I used a similar technique for coal loads for my delton/aristo classic hoppers. I used a Tippi hot wire foam cutter to shape the pink foam board and gave them a couple of coats of spray latex. Then I sprayed them liberally with 3M Super77 and sprinkled on real coal. 











-Brian


----------



## Dave F (Jan 2, 2008)

Hmmmmm.. An ICG loco haulin' coal??? That never happens.../DesktopModules/NTForums/themes/mls/emoticons/whistling.gif 
Hehehehe 

Looks great, nice job. I may have to give it a go myself... 
(We haul a lot of coal on my ICG as well...) 
Great job.


----------



## jimtyp (Jan 2, 2008)

Great idea Leon! And it looks like the real deal! Very well done, thanks for posting pics too.


----------



## CCSII (Jan 3, 2008)

First: great modeling, looks almost real! 
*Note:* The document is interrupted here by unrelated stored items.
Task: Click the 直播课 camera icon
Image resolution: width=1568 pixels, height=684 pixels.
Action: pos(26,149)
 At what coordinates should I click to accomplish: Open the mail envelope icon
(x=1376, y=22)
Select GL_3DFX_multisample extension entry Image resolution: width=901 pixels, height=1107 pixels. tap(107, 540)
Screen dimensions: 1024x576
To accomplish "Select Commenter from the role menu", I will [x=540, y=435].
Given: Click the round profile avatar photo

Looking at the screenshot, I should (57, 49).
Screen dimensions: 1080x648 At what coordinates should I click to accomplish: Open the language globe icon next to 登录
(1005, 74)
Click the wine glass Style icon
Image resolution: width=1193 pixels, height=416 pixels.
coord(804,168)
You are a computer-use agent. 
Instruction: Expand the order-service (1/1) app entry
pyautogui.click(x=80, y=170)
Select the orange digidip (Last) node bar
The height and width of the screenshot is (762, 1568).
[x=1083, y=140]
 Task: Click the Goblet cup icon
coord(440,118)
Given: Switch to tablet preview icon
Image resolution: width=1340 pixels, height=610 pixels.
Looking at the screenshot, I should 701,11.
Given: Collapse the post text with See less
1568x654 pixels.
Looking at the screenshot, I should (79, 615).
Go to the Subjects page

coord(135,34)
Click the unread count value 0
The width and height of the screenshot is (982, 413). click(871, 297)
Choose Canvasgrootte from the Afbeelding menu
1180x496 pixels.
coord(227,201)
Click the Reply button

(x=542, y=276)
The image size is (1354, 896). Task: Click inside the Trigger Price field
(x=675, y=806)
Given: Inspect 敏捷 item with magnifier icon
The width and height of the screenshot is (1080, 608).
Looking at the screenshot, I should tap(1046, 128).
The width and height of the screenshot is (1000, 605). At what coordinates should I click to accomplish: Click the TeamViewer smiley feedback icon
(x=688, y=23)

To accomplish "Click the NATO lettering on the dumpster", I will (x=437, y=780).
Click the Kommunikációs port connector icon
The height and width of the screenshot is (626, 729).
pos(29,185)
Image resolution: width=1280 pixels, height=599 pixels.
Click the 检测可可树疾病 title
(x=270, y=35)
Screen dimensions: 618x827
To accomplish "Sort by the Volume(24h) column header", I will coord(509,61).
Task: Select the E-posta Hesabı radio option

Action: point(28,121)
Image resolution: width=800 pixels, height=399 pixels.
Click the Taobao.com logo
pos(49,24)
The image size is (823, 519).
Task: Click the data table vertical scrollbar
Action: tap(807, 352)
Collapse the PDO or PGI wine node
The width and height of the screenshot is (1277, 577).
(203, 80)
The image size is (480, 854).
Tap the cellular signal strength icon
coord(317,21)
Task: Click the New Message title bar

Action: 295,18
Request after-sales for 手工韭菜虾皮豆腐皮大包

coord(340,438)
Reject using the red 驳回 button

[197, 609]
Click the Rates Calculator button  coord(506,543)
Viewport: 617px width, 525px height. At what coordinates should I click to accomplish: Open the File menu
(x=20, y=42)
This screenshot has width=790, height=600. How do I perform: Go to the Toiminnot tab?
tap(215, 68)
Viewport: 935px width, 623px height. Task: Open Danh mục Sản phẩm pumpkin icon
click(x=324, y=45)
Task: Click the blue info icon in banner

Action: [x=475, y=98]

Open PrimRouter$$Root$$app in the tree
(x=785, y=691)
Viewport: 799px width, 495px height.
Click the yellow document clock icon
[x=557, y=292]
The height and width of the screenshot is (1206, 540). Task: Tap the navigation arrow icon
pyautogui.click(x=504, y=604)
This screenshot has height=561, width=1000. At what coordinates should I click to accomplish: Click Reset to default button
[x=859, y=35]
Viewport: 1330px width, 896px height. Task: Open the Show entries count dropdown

Why almost? Loaded hoppers tend not to be completely full. For a load like that, it would take hand packing around the edges or a lot of spilled coal. It would also create a possibly dangerous situation with coal coming off the load while in motion. 

Look at this picture of a coal load in a hopper: 










The coal doesn't come all of the way up the side of the car. The pile in the middle is higher than the edges , but at the edges (least at the front and back of the car) it is clearly lower. 

Small nit-picky thing I know and certainly offered with no intent to diminish the modeling effort which is really very good.


----------



## peter bunce (Dec 29, 2007)

Hi Leon, 

Snap, that is the way that I do it, as a final touch I add some extra bits of real coal, to give some different glinths of light to the load. 

My loads are lumps of polystene block, hacked about with a knife, then add the rocks which are Horticultural grit. Put it on as Kevin Strong does in GR with roof adhesive, thats black on hides the bright white of the polystyrene, the lumpier style is the best if you can find it large enough. 

Nice work!


----------



## Jerry Barnes (Jan 2, 2008)

The current issue of GR has an article on doing a coal load. I mostly followed it. Jerry


----------



## Semper Vaporo (Jan 2, 2008)

Years ago, coal was just piled into the hopper until it hit the weight limit and away the train went! Spillage over the side and dust was not considered. 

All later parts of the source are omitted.